If Thor’s Norse gods are real in the Marvel universe, why not the Egyptian gods as well? Moon Knight utilizes the admittedly intriguing world of Egyptian mythology in an incredibly effective way, tying it into the primary storyline and even teaching us some history along the way. Let’s just ignore the fact that this is the second time Oscar Isaac has played a Marvel character intertwined with Egyptian mythology in the last decade, because let’s be honest, that last one didn’t happen.
Isaac, like Hawke, is excellent. His portrayal of two very separate characters could have come off as gimmicky or clumsy, but Isaac’s hammy performance is exactly what’s needed here. He picks up Steven as a doe-eyed innocent who doesn’t have a very interesting life, but he also plays Marc, who is already rapidly progressing through his character arc.
|Image courtesy of Disney
In this way, Moon Knight is not much of an origin story; in fact, we’re joining Marc as he’s relatively far in his journey, and through Steven’s perspective we learn more about him, his relationships and his secrets. Moon Knight is far from the MCU’s Batman (as I’ve commonly heard it said), not just because both characters have a very widely distinct array of stories, style and traits, but also because I find Moon Knight far more interesting. The actual costumed character is used sparingly at the start, and it only makes it unbearably awesome whenever he actually does appear. Take notes, Marvel — this is how you do it!

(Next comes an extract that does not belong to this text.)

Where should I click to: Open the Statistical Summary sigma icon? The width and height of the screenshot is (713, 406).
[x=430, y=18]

On a technical note, this series is top-notch. Its cinematography is sleek and gorgeous, and all of the scenes set in the beautiful landscapes of Egypt are on another level — it’s epic on a scale previously unseen in a Disney+ series. The writing is tight and informative, and doesn’t rely too heavily on exposition to get points across. What I really adored, though, is the use of Middle Eastern music courtesy of composer Hesham Nazih — it’s hypnotic and wonderfully atmospheric, and I can’t wait for the release of the series’ soundtrack.

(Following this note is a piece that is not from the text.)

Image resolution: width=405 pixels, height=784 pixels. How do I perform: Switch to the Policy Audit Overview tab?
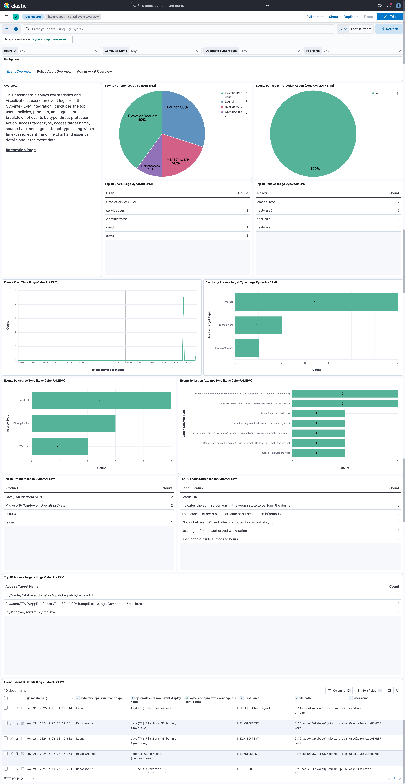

Moon Knight’s best quality is that it doesn’t behave like a Marvel series. It has the benefit of being about a completely new set of characters, and there are no rampant fan theories about things that are blatantly false and never have a chance of happening, a pitfall that has plagued most of the MCU shows so far, and is almost certainly the biggest factor in disappointing fans. It feels like it deserves to be a series, and uses its extended storytelling to deliver a fast-paced and straightforward superhero action show that lets loose with its violence and weirdness.